:: Recorded data ::
----------

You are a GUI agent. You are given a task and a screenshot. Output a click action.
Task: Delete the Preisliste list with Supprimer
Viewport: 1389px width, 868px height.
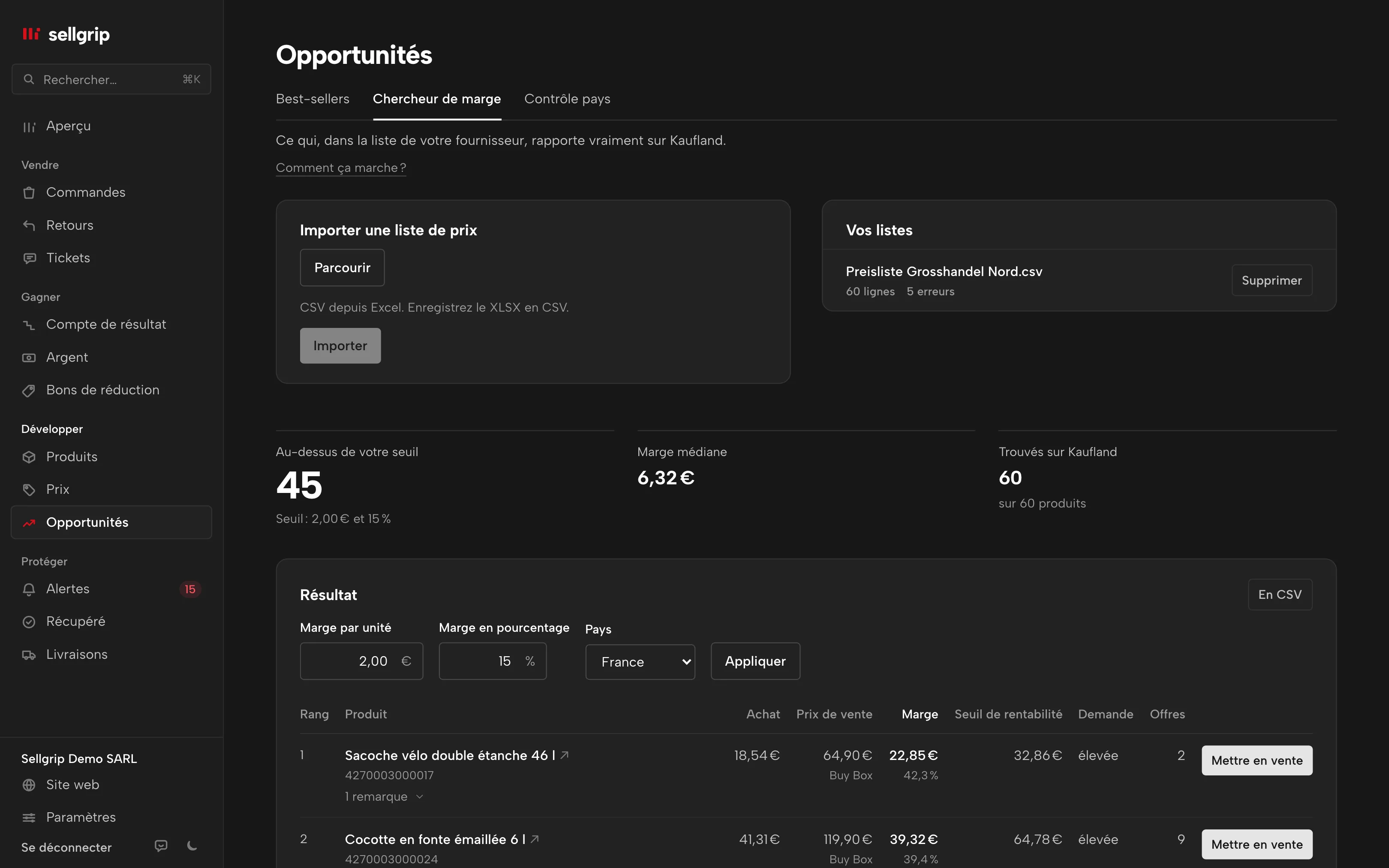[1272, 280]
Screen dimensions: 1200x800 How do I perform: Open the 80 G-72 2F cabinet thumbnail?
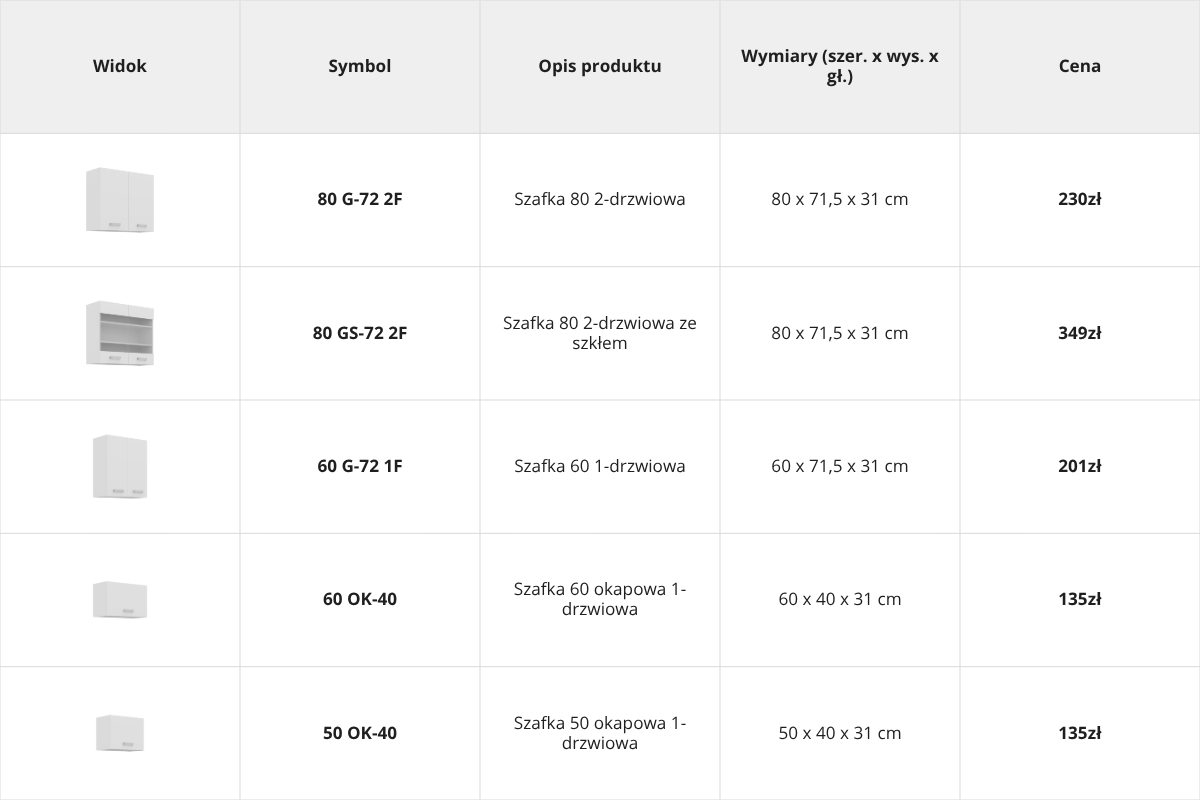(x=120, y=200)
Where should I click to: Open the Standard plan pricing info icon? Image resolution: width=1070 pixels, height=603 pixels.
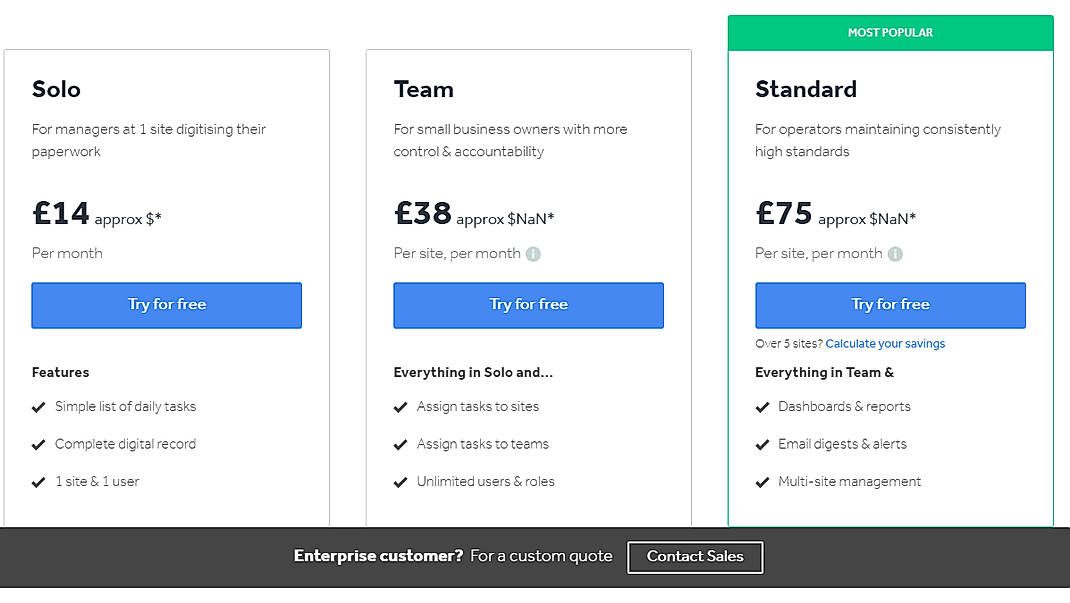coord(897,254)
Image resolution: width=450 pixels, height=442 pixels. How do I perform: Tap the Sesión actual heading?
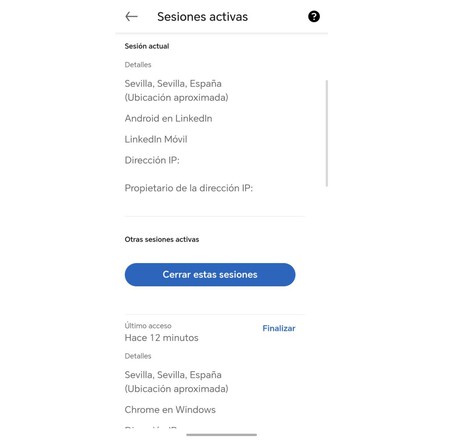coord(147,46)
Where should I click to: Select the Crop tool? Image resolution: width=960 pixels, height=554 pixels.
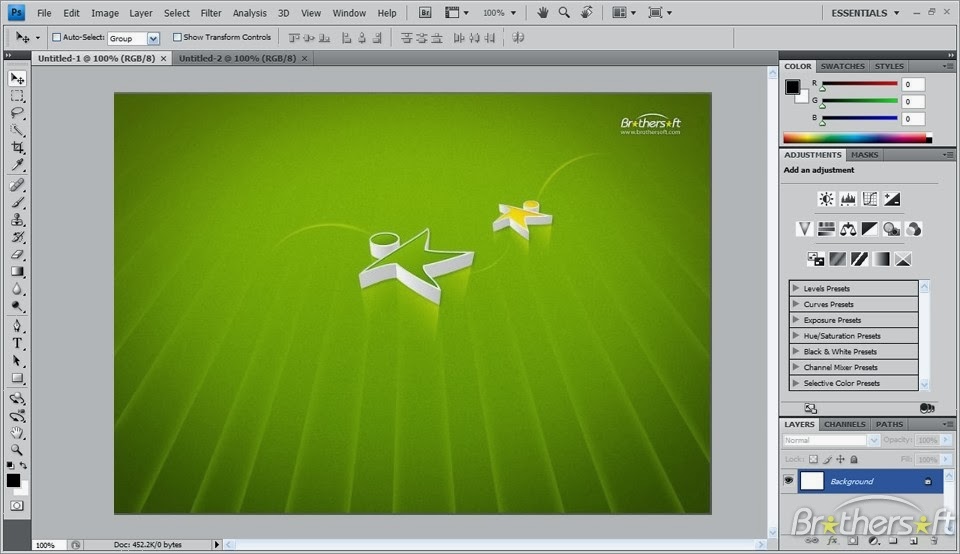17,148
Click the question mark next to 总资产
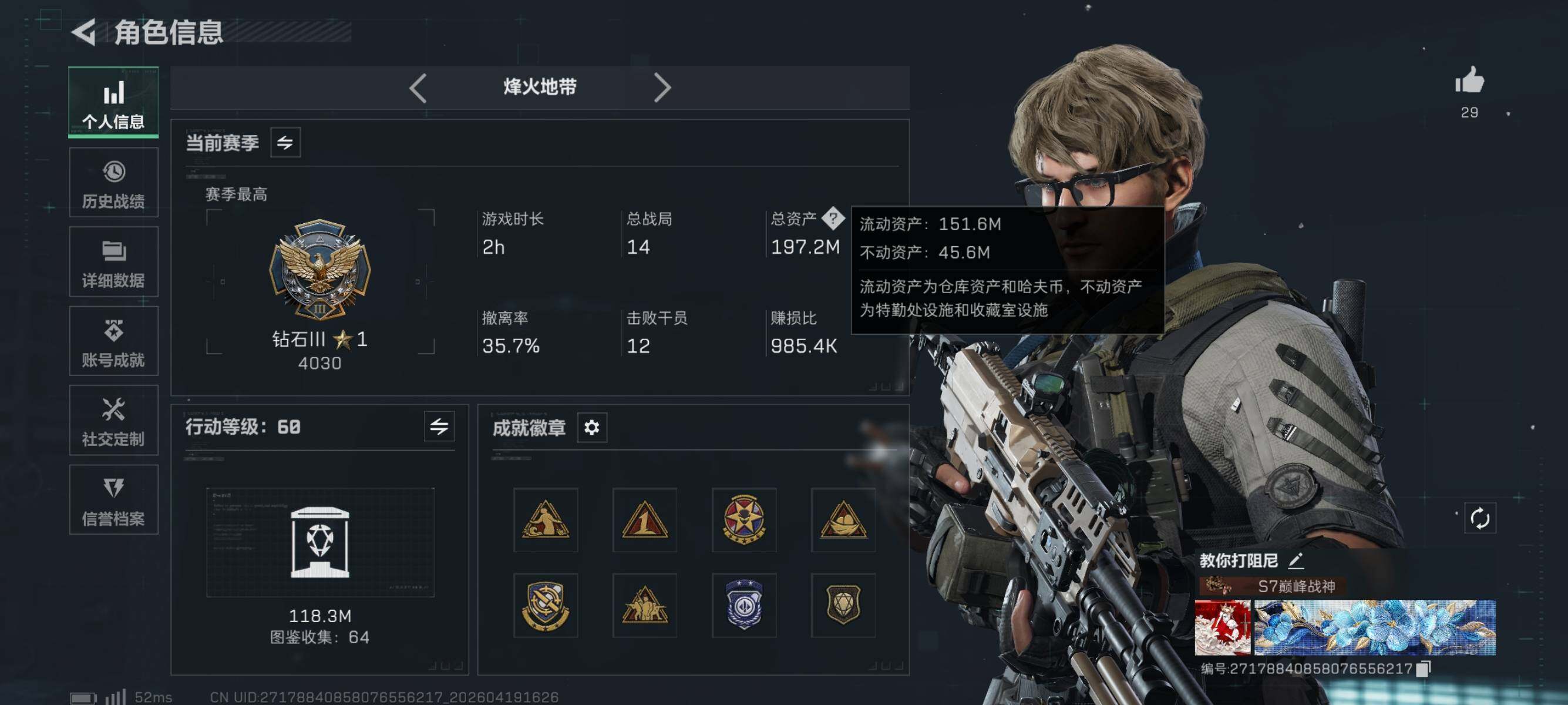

----------

Every entry above should be given again exactly, with no images included.

:: SOLVED EXERCISE ::
You are a GUI agent. You are given a task and a screenshot. Output a click action.
Task: Delete the Preisliste list with Supprimer
Viewport: 1389px width, 868px height.
[1272, 280]
Screen dimensions: 1200x800 How do I perform: Open the 80 G-72 2F cabinet thumbnail?
(x=120, y=200)
Where should I click to: Open the Standard plan pricing info icon? Image resolution: width=1070 pixels, height=603 pixels.
coord(897,254)
Image resolution: width=450 pixels, height=442 pixels. How do I perform: Tap the Sesión actual heading?
coord(147,46)
Where should I click to: Select the Crop tool? Image resolution: width=960 pixels, height=554 pixels.
17,148
Click the question mark next to 总资产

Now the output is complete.